Robert Johnston and Colene Krammes, both residents of Canton, Ohio, were introduced at a friend’s wedding and began a traditional courtship with Sunday dinners with family and writing love letters to each other in long-hand. After marrying in 1944, they had a bright future ahead and so many dreams.
After being employed as purchasing agent for Wheeling Machine Products Company, Bob and Colene left Canton and moved to Dimmydale, West Virginia. Eventually that led to thirty–five years of employment for Bob. Colene initially worked for the Ohio Gas Company giving cooking demonstrations on the newest models of stoves, but later worked as a Home Economics and Science teacher aligning her college degree.
This newly married couple was no different than most others. Their love for each other was deep and their dreams of married life portrayed images of having their own children and finding a family centered church to call home. But life introduced a spin on their plans and no children were born at a time when medical intervention for conception issues was not an option. A single phone call changed the course of their devastating situation and maneuvered hope back into their dream. The Florence Crittenton Home answered Bob and Colene’s prayers of wanting a family and needing children to love.

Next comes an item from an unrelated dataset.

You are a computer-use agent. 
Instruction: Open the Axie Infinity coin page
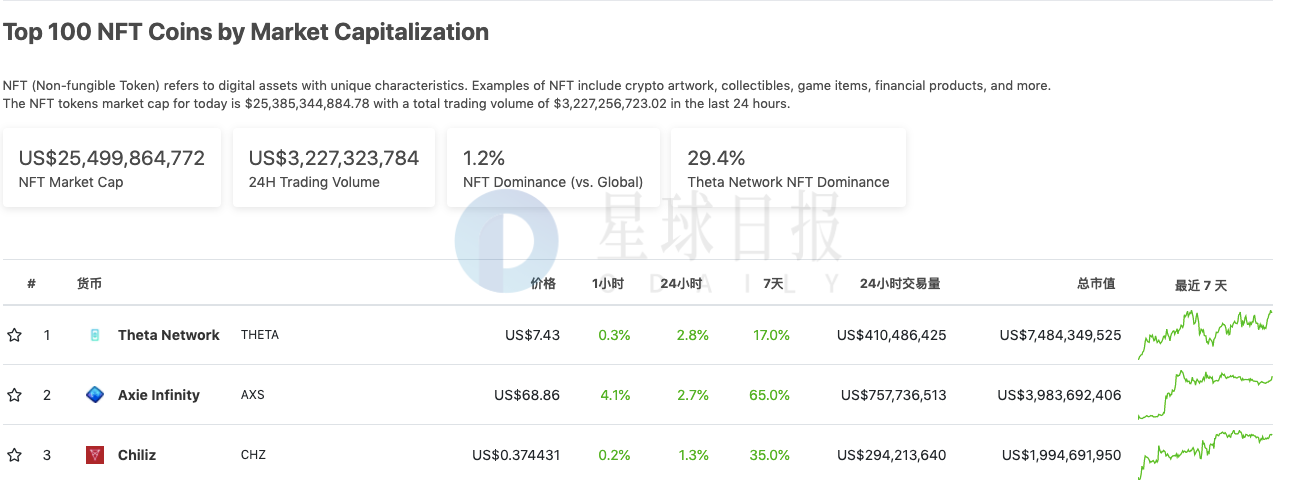click(159, 395)
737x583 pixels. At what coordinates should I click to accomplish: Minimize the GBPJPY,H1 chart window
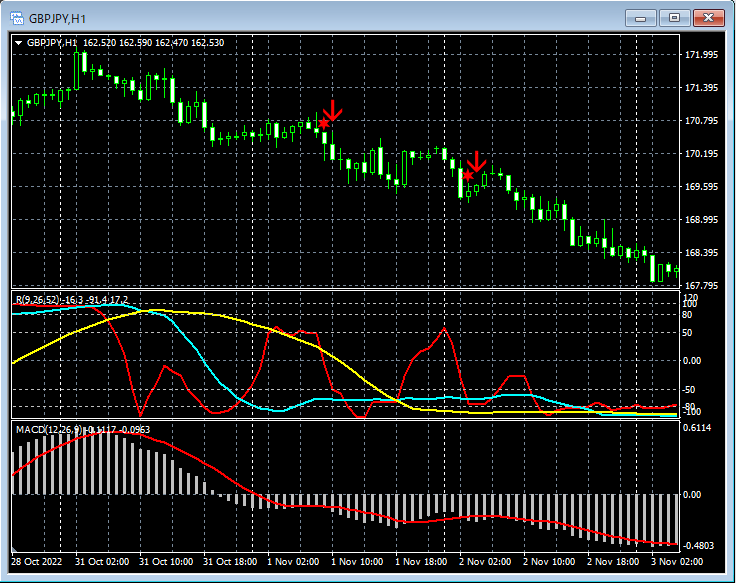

In 1947, a precious little girl, Gayle, was adopted from the Crittenton Home. As they held this tiny bundle, they marveled at her perfect little rose bud mouth and tiny fingers. Loving this beautiful little girl as their own was easy for Bob and Colene. The warmth generated by the love in their home was endless, and the natural thing to do was give Gayle a brother or sister. So, in 1949, brother Rob was brought home to meet his older sister who marveled at his tiny little hands!
The house in Dimmydale seemed to be shrinking as the children grew larger and became more active. They decided to find a big, old house in the country that would provide more room for their children and welcome friends and family from afar. A century house beckoned this family with its huge front porch and sprawling lawn. The Johnstons was inscribed on the mailbox for the next fifty years.
Loving these children was so natural for these two amazing Christian people that in 1951, a third child was adopted. This little baby was brother, Bruce. In 1954, plans were made to adopt one more child to complete the family! But one snowy evening, the social worker called the Johnston house to explain that she had a bit of a problem. Bob answered the phone and without discussing anything with Colene, a smile creased his face as he told the social worker that “her problem” was not a problem at all. So, at dinner, without explaining the reason to Colene, he said they had to bundle up the children and go to Sears to buy another crib. Being the prudent and practical person Colene was, she answered, “Honey, that crib is just fine.” Bob said, “Yes, for one baby!” He gently asked her, “Honey, do you have enough love in your heart for two babies? There are twins!” What seemed like only a nanosecond later, Colene tearfully answered, “How wonderful! And yes, I will have the children ready to go shortly!” The twins, a boy, Chris and a girl, Tina were brought home in December of 1954 to complete their family… and a special family it still is with siblings close at heart because of having been gifted the profound love and compassion Bob and Colene lived every day.
This is not just a story of how two gracious and incredibly compassionate people needed children to love; it is a story of how the Florence Crittenton Home has reached out across the different eras to serve their community and enable others to live their dreams.